- Opening Delimiter -
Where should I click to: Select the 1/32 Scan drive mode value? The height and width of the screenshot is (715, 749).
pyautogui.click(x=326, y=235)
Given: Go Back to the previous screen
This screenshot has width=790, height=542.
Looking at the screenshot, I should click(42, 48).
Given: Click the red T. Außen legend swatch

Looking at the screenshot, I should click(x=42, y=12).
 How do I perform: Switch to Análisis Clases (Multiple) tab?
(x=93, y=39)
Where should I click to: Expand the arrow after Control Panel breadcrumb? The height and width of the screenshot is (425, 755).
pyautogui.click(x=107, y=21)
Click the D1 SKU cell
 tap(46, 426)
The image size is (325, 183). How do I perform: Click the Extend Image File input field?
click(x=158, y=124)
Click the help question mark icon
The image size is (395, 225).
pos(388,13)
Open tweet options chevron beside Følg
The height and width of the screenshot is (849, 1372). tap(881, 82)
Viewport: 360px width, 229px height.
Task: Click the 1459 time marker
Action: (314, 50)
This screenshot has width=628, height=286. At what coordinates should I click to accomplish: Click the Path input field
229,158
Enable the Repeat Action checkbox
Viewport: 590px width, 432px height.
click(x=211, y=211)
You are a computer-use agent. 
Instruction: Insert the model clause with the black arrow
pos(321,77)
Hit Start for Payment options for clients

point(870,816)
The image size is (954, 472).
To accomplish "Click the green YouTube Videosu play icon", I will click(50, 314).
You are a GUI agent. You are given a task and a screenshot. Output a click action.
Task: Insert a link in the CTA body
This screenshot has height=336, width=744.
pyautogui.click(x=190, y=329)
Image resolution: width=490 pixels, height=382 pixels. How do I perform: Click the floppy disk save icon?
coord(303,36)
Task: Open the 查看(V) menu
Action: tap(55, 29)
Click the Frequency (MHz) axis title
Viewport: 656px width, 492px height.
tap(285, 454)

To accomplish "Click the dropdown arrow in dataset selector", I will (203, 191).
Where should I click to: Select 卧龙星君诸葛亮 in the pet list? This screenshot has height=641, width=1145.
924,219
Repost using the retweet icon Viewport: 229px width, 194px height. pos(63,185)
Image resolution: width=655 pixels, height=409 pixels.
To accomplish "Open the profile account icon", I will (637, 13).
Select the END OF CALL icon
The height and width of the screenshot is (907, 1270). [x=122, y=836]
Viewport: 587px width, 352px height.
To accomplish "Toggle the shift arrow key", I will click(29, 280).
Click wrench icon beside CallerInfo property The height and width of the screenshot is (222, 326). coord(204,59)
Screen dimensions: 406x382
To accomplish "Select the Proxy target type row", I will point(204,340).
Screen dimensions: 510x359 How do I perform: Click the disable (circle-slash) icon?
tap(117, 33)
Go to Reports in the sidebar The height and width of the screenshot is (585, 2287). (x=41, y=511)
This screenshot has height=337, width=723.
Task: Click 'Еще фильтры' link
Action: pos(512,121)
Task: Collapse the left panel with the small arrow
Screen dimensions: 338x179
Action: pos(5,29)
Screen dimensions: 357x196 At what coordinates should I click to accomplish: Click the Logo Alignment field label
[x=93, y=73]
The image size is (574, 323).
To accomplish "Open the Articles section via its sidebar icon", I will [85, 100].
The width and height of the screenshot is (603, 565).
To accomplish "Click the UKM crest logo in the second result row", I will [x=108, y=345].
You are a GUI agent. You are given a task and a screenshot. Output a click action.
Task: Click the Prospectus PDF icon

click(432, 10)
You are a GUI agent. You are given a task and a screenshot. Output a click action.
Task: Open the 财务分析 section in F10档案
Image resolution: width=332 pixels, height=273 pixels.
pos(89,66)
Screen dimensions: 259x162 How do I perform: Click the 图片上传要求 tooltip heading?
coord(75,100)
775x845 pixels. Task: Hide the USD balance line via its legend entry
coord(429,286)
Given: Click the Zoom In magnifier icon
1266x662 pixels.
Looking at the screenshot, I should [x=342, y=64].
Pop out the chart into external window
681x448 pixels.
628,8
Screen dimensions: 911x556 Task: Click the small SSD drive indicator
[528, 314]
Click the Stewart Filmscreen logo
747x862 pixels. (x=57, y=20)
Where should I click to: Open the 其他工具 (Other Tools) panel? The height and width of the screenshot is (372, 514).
- Closing Delimiter -
=== WHAT IS EXPECTED ===
Each line above that contains "section" must be copied out.

=== WRITTEN SOLUTION ===
To accomplish "Open the Articles section via its sidebar icon", I will [85, 100].
Task: Open the 财务分析 section in F10档案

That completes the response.